Jean-Rodolphe Perronet est né en 1708 d'un père officier aux Gardes Suisses qui décédera alors qu'il est très jeune. Il mourra à 85 ans, en 1794, premier ingénieur du Roi et premier directeur de l'école des Ponts et Chaussées. C'est donc l'exemple d'une belle ascension sociale sous l'ancien régime. Il sera anobli en 1763 et beaucoup plus tard la jeune république lui accordera une pension de 22 600 livres.
Il a participé aux 13 grands ponts du XVIII e siècle: il en a dessiné et construit 11 (dont les principaux sont Neuilly, Pont-Sainte-Maxence et la Concorde), a terminé le pont d'Orléans et a commencé celui de Nemours.
Perronet est pour l'utilisation de la science dans son art et la rationalisation des chantiers.
Dans un domaine comme l'artillerie, la mécanique de Newton parait d'application immédiate mais celle-ci néglige la résistance de l'air et les canons ne sont pas rayés, donc imprécis. L'artilleur utilise des tables "pratiques" conçues deux siècles plus tôt par Niccolo Tartaglia.(1)

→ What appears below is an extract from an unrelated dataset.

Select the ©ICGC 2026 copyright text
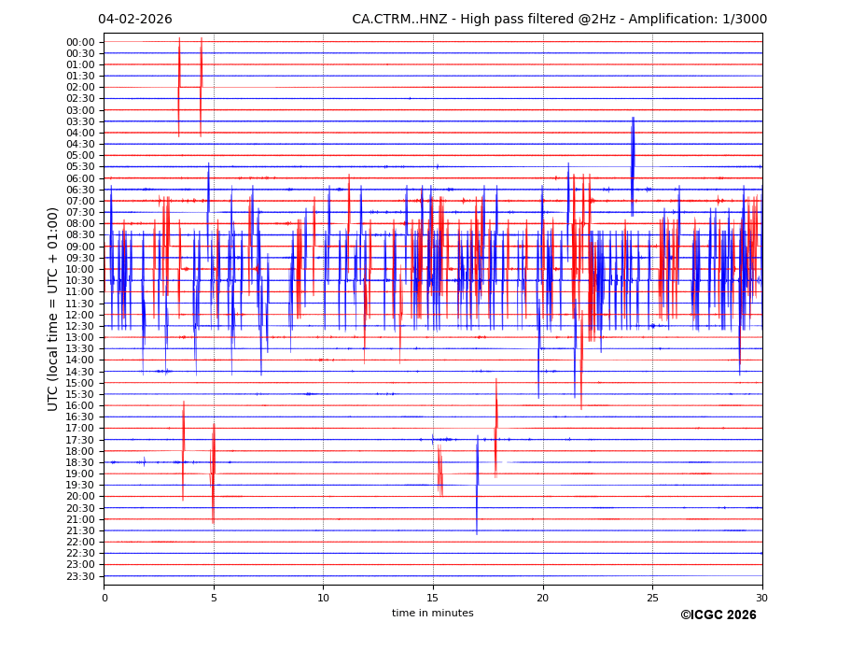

Dans la conception des navires la science est également impuissante malgré le début du développement de la mécanique des fluides par D'Alembert : leurs dimensions sont simplement commandées par le nombre et la grosseur des canons (2).
La géométrie se développe à partir de problèmes concrets comme la coupe des pierres ou à la résistance des voutes. La Hire (3) avait déterminé en 1695 la répartition du poids des voussoirs pour une voute demi-circulaire. En 1712, il part d’une constatation expérimentale: les voutes cèdent d'abord en un point situé à 45° de la verticale. Il considère cette partie supérieure comme un coin cherchant à écarter les pied-droits et il détermine ainsi en regardant les leviers leur dimensionnement.
Dans le domaine des ponts, le XVIII e siècle marque une évolution importante : plus de dos d’âne, voutes minces et piles étroites. Tout cela doit un peu aux mathématiques mais surtout à des expériences sur la résistance des matériaux et leur emploi. Perronet sera le principal artisan de cette évolution.
La coutume était de donner aux piles une largeur égale au 1/5 e de l'ouverture des arches. Perronet constate que l'épaisseur d'une pile serait, suivant la méthode de la Hire, énorme pour supporter la poussée et qu'elle ne doit donc pas être calculée comme un pied-droit mais simplement comme devant supporter le poids du pont, la limite étant la résistance à l'écrasement de la maçonnerie (que l'on sait calculer), la bonne pratique étant d'y ajouter une forte marge de sécurité (4).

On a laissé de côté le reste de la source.